2016年9月20日 (火)

8月・東京から空路約2時間でロシアへ!(サハリン) その4・最終回

オハD型機関車

サハリンが「樺太」であった頃、岩手出身の童話作家・宮澤賢治が1923年8月サハリンを訪れ、そのときの体験が『銀河鉄道の夜』の創作に活かされました。私は、作品の中で主人公たちが車窓から見た光景や降りた駅の描写は、故郷岩手のものだとずっと思っていました。しかし、それらは賢治がサハリンで列車に乗り、山や湖、海岸を訪れ見た光景だったのかと想像しながら2016年現在のサハリンの自然を眺めてきましたが、特に私にとって印象に残った場所は“琥珀海岸”と呼ばれるスタロドゥプスコエ(栄浜)の海岸でした。内陸にある山の琥珀が川に流され海に辿りつき、波によって浜辺に打ち上げられた山の琥珀が見つかることで有名な場所。訪れた日は晴天で、その日に眺めたオホーツク海はキラキラ光り、人工的な騒音もなく波の音とカモメの鳴き声が静かに聞こえてくるだけ。そしてときにきらりと光る小さな小さな目をこらさないと見つからないほどの琥珀があちこちにある浜辺は、穏やかでいて非現実的な雰囲気が漂い神々しく感じました。

スタロドゥプスコエ(栄浜)の海岸

8000万年以上前の樹脂が長い年月をかけて宝石のようになった琥珀を浜辺で見つけたとき、『銀河鉄道の夜』のなかで主人公たちが白鳥の停車場で下車して訪れた水晶でできた砂を見つけた河原の場面、主人公たちがプリオシン海岸で出会った化石を掘る大学士の場面が頭のなかに浮かんできました。また賢治は、サハリンを訪れる前年に最愛の妹を亡くしました。妹の魂を追ってサハリンにやってきた賢治は、小さなかけらながらも癒しの効果がある琥珀によって癒されたのだろうか、それともその効果を知っていて賢治は立ち寄ったのだろうかと美しい光景の浜辺で想像してしまいました。

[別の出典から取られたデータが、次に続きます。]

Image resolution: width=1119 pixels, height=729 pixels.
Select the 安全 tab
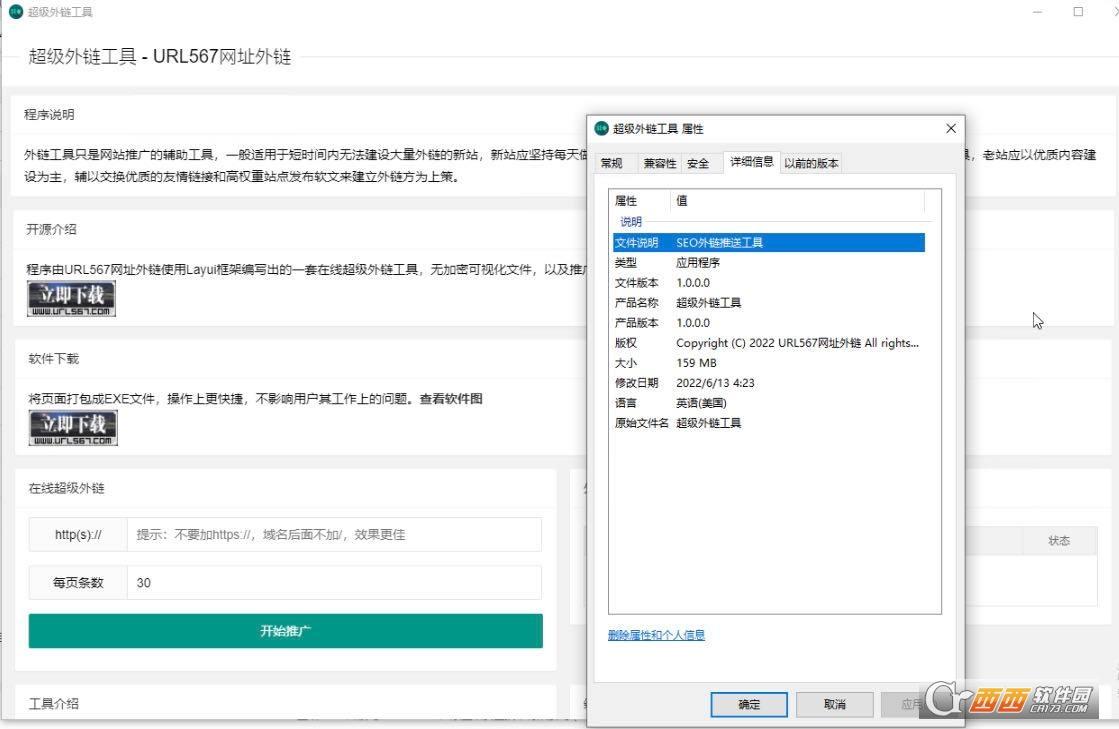click(698, 163)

ちょうどツアー中の8月27日は宮澤賢治の誕生日でした。今年は生誕120年の節目でしたが、残念ながら現在のサハリンでは宮澤賢治は有名ではなく、現地では何のイベントもありませんでした。しかし、いずれサハリンに宮澤賢治博物館を開設するための動きがあるとのこと。いつになるかわかりませんが、その博物館の開設と共に現代の日本人がサハリン=樺太のことに注目を集めるきかっけになったり、流行りの聖地巡礼ではありませんが作品の舞台となったサハリンを訪れる人が多くなるかもしれません。領土問題など深く考えずに、サハリンを訪れ、遠くに思えていたロシアを身近に思えたり、現地の人々や文化に接し交流をはかったり、日本の歴史を振り返るきっかけになれば素敵だなと思いました。(髙橋)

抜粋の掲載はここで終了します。